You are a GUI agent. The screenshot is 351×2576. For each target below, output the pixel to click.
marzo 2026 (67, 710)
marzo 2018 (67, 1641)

----

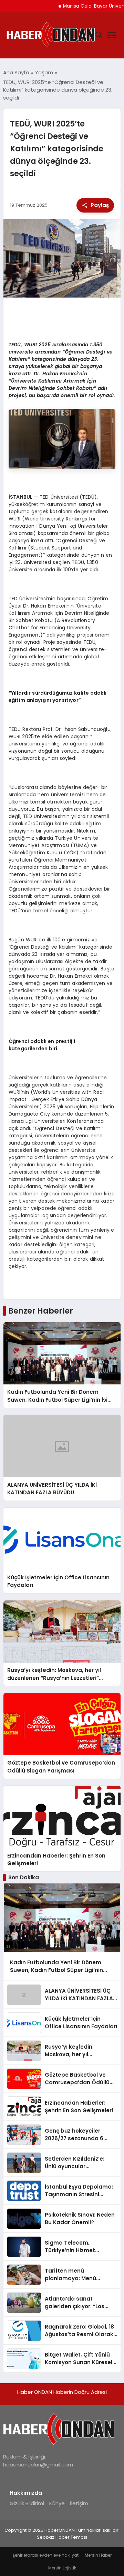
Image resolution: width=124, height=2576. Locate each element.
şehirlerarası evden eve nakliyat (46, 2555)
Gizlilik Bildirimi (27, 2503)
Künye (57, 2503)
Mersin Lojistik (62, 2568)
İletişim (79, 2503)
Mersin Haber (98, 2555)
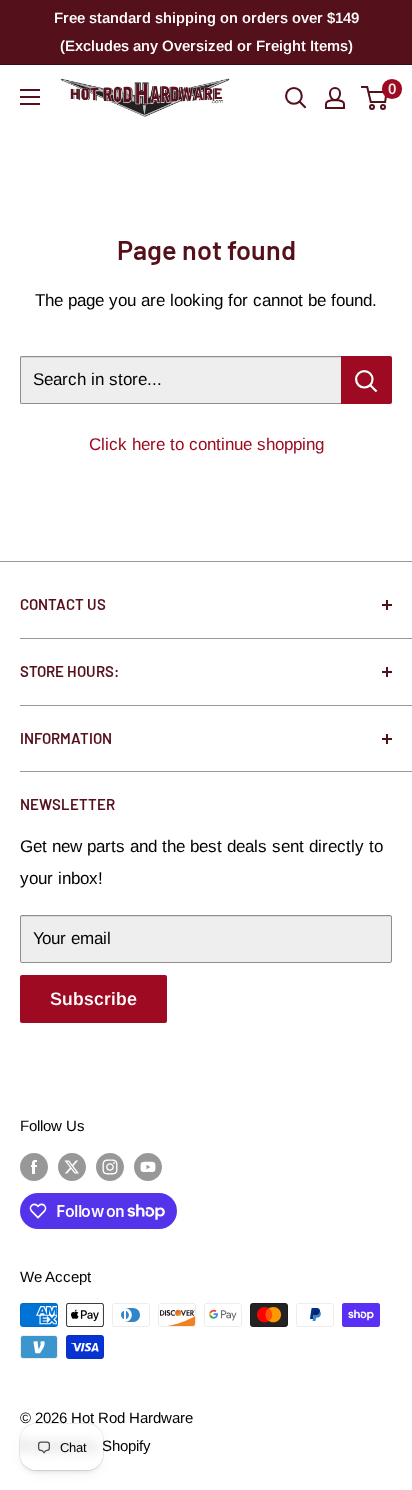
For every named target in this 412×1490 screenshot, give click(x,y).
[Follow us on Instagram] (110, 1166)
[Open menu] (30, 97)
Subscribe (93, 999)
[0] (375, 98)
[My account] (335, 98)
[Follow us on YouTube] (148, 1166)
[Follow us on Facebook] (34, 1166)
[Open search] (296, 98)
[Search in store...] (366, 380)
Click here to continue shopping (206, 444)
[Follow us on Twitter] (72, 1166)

----

*Problem description*
Transcribe the records above from the line holding "[Search in store...] (366, 380)" down to the line holding "[Follow us on Twitter] (72, 1166)", inclusive, without adding anything.

*Response*
[Search in store...] (366, 380)
Click here to continue shopping (206, 444)
[Follow us on Twitter] (72, 1166)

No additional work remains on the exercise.